Some notes about what I did:
1. The capillary of my Jaegers gage has a diameter of 0.070”, and the donor gauge capillary had a diameter of 0.042”. For optimum solder wicking, the splicing sleeve should only be only a bit larger than the capillary, so that a simple piece of copper or brass tubing would not work well in my case.
What I did was make a custom splicing sleeve from a 1 ½” piece of 1/8” brass rod. With a #48 drill bit, I drilled a 0.076” hole about half the length of the rod. In the other end of the rod, I drilled a 0.046” hole (#56 bit) until it met the first hole.
I used a drill press to do the drilling. A lathe would have also worked.

2. Solder could easily wick to the end of the capillary, and close off the hole, and that would ruin the repair. To prevent this, I used a soft-lead pencil to put a layer of graphite on the capillary near the end. Graphite is heat resistant, and solder will not stick to it.

3. To cool the bulb of the donor gauge, I got some dry ice at a grocery store, and put it into a thermos. I then added rubbing (isopropyl) alcohol. This mixture is -110 degrees Fahrenheit, which is above the freezing point of ether, but well below the 0 degrees that a water-salt-ice mixture produces. When I cut the tube, there was no ether odor, and I used a small torch to heat the parts for soldering without any problem.

4. The bulb is sealed against a machined surface in the engine block, with a special nut used to press against the bulb. After the donor gauge is cut, the nut that is on it needs to be removed, and replaced by the one from the original gauge – the one that fits the threads on your engine. I forgot to do this, and had to redo part of my work.

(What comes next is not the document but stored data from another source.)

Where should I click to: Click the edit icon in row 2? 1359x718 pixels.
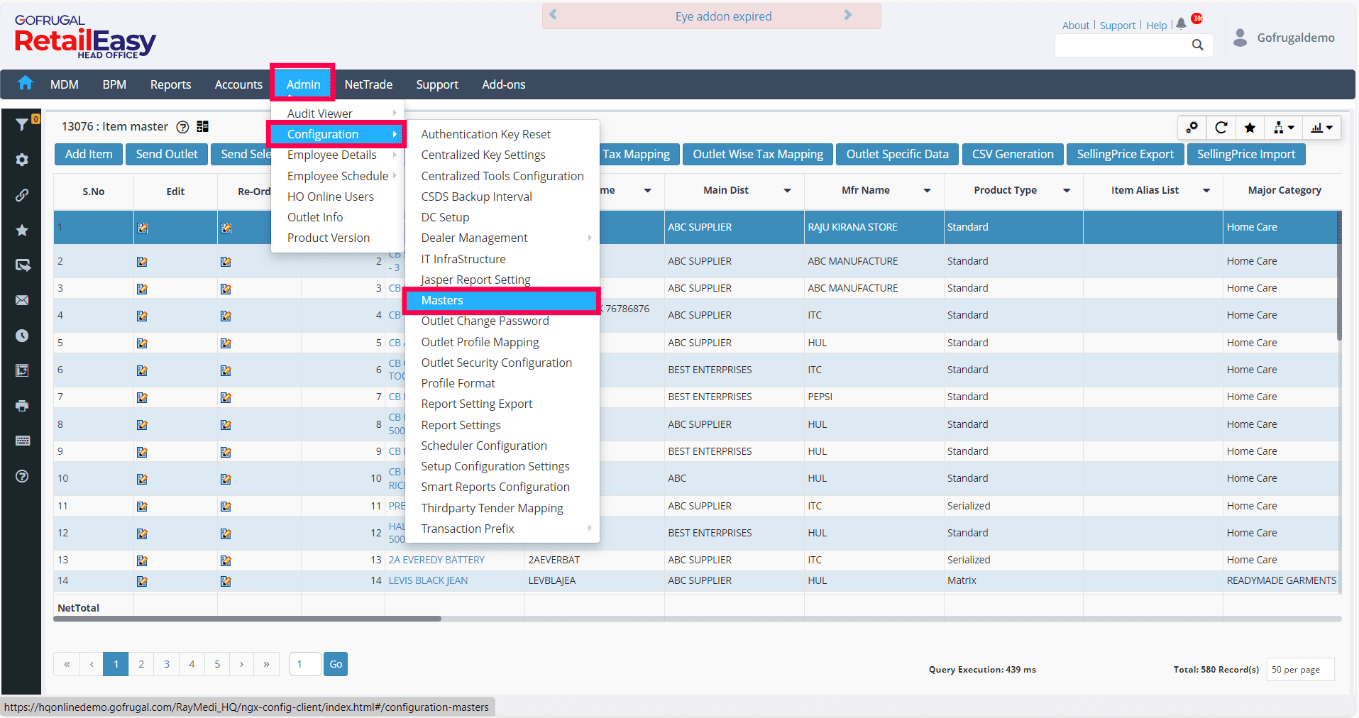(x=143, y=262)
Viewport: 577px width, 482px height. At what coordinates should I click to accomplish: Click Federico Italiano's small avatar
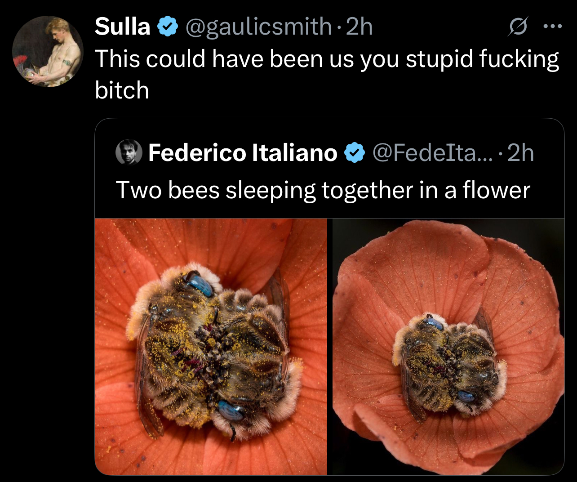point(129,152)
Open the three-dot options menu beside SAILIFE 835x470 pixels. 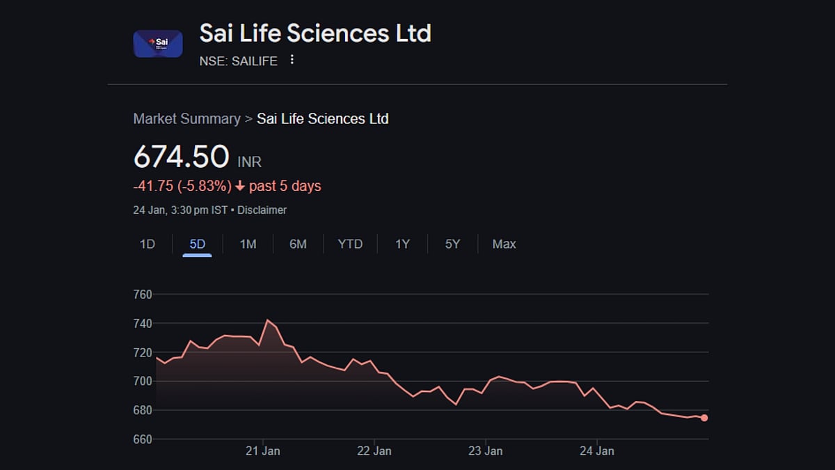292,60
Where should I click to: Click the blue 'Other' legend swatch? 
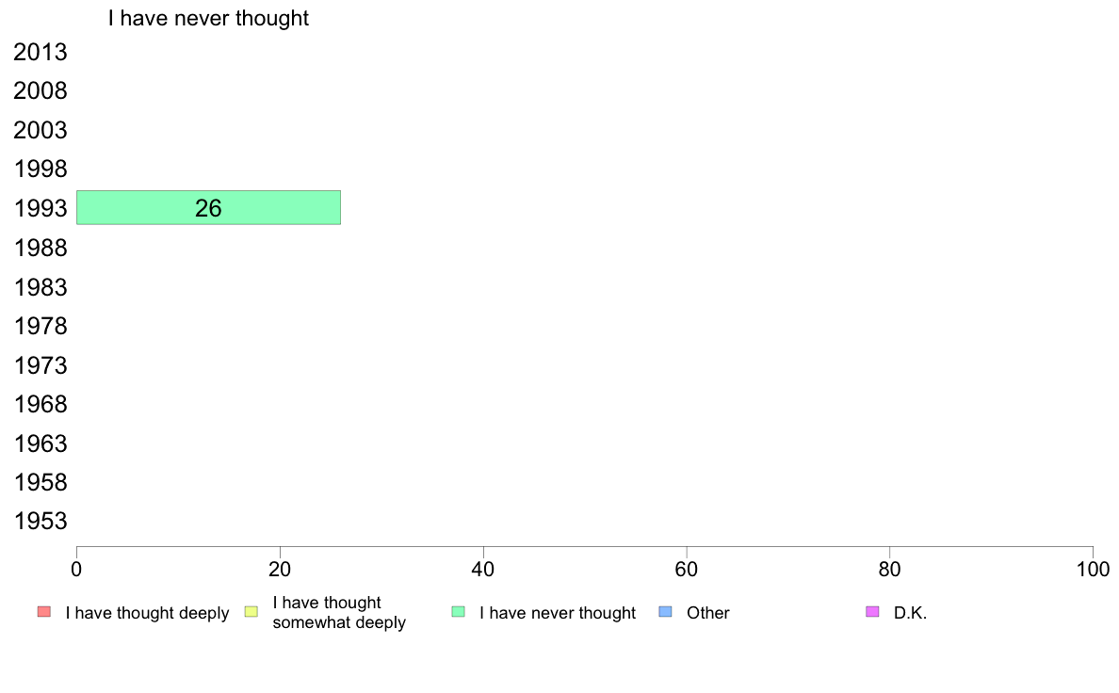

The photo shows the splice. I need to add some sort of flexible splint to protect it.

MGA temp gauge.jpg
 
I've done a few of these. The above poster, the tubes were not the same sized. I used some thicker walled tubing and drilled out one end. I used saltwater bath and a soldering gun.
 
I have used the method about a half dozen times now and I also made sleeves with different diameters on each end.

I much prefer using dry ice to the salt/ice bath. It is so much cleaner and colder.

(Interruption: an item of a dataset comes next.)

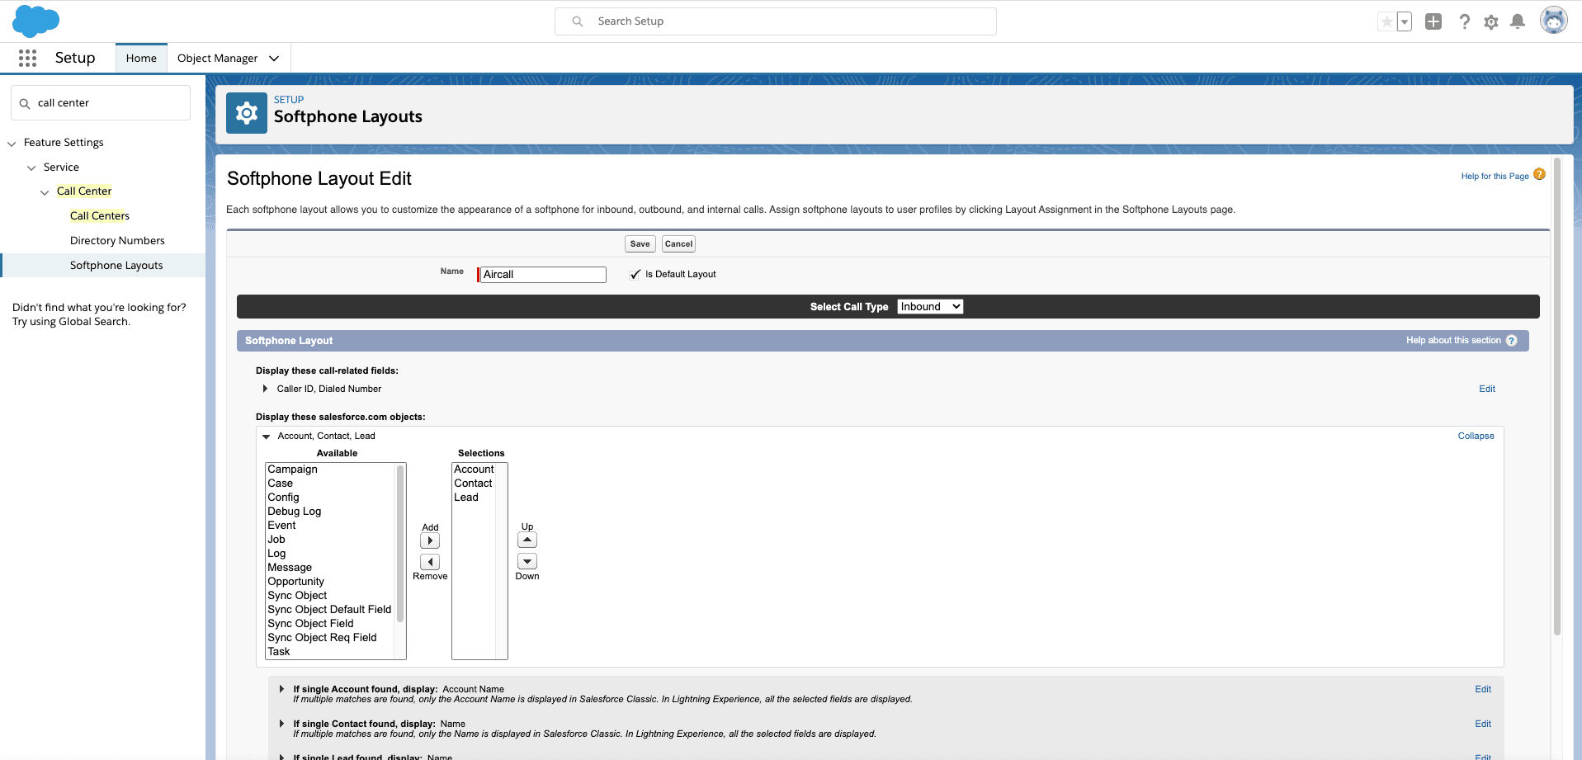Click the Save button
This screenshot has width=1582, height=760.
click(x=640, y=244)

I had not thought of masking the ends of the tubes to prevent solder wicking in from closing the cut ends. Thanks a lot for the suggestion. I will use that next time!
 
Before doing any soldering I give tinning the solder gun tip a try to make sure everything is up to snuff. I have an old Miller but I think any gun with replaceable tips will give trouble with heating up from time to time. The Miller is the only one I've gotten useful life out of.

BTW, how many of you guys have done this with success? I have a pile of dual gauges with cut off capillary tubes from DPO's. Can you find cheap sacrificial gauges with good bulbs and the correct threaded fitting?

Kurt.
 
Didn't read the second page.:rolleye: So never mind. my questions are pretty well answered! Thanks!

Kurt.
 
As a succinct answer to your question, there are lots of donor temp gauges available for under $20, often at the local parts store. You just have to look to make sure the capillary tube is covered with a spring instead of the newer style covered with a vinyl sleeve. The common expansion bulb is the right size and the common securing method is a male threaded nut 5/8-18. That will fit right into A-series cylinder heads. However, on some heads the temperature sender port is too shallow and a spacer/adapter is needed so everything seats right ( Mini Mania 11K2846, Mini Spares TE5).
I cannot comment on what Bugeyes and other cars with radiator mounted sending units may require. Some Jags use an expansion bulb where the nut is the opposite gender but you can re-use the old Jag parts if you have them.
 
Thanks Doug. My Lotus needs a dual gauge and uses a female nut rather than the common male. I'll have to haunt the Jag E-bay as well to maybe come up with nut.....or send one of my gauges along with cash to Nisonger!

Kurt.
 
Several years ago I made an adapter for the Jag type expansion bulb. I took a 3/8 NPT brass pipe nipple (hex in the middle) and rethreaded it to 5/8-18 on both ends. I also bored it out to just take the expansion bulb and its conical seat. That allowed the female nut Jag type expansion bulb to be used on a Mini. I didn't use the gauge... I sold it to a guy who said it worked fine for him.